In 1802, John Constable declined a teaching post at the Great Marlow Military College, and in the opinion of Benjamin West – director of the Royal Academy at the time – jeopardised his career as an artist. Despite this opposition, Constable established himself as a painter and that same year, opened his first exhibition and acquired a studio in his native town of East Bergholt. His deep love for the twelve-years-younger civil servant’s daughter Maria Bicknell was sincerely reciprocated, but met with declared resistance from the bride’s family who refused their consent as long as the artist did not have a financially solid ground. The sudden death of his parents one after another brought Constable an inheritance which enabled the longed-for marriage. There began a happy period for the painter: His wife bore him seven children and his landscape paintings met with great resonance. He became an associate member of the Royal Academy, and was awarded a Gold Medal by the French Emperor. Constable was a significant influence on the famous Barbizon School in France with his paintings. 

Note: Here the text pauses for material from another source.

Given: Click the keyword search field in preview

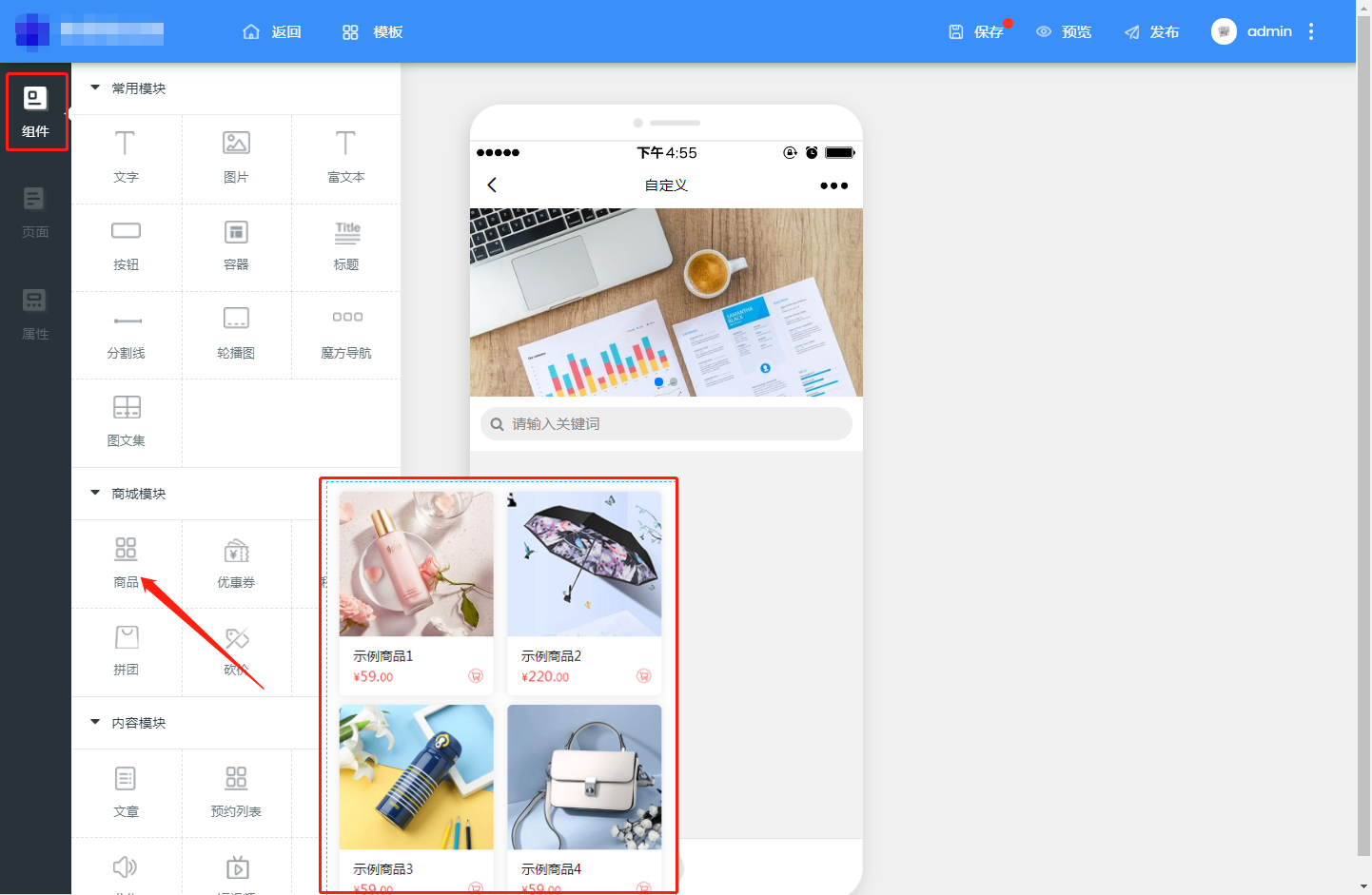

Masterly landscapes and cloudy skies

John Constable was badly affected by the early and unexpected death of his wife from tuberculosis. From then on, he wore only black clothes, looked after his seven children alone, and often suffered from depression and melancholy. However, he still continued to create impressive atmospheric paintings that increased his fame as a painter and made him the most important English painter alongside William Turner. His masterful, dramatic depictions of clouds, in particular, fascinated a growing audience. John Constable painted religious motifs only three times – the artistic value of these works is generally much less appreciated by connoisseurs than the magnificent landscape paintings of the famous Romantic. They were commission works that earned Constable a respectable sum of money by the standards of the time. 

John Constable died on 31 March 1837 in London.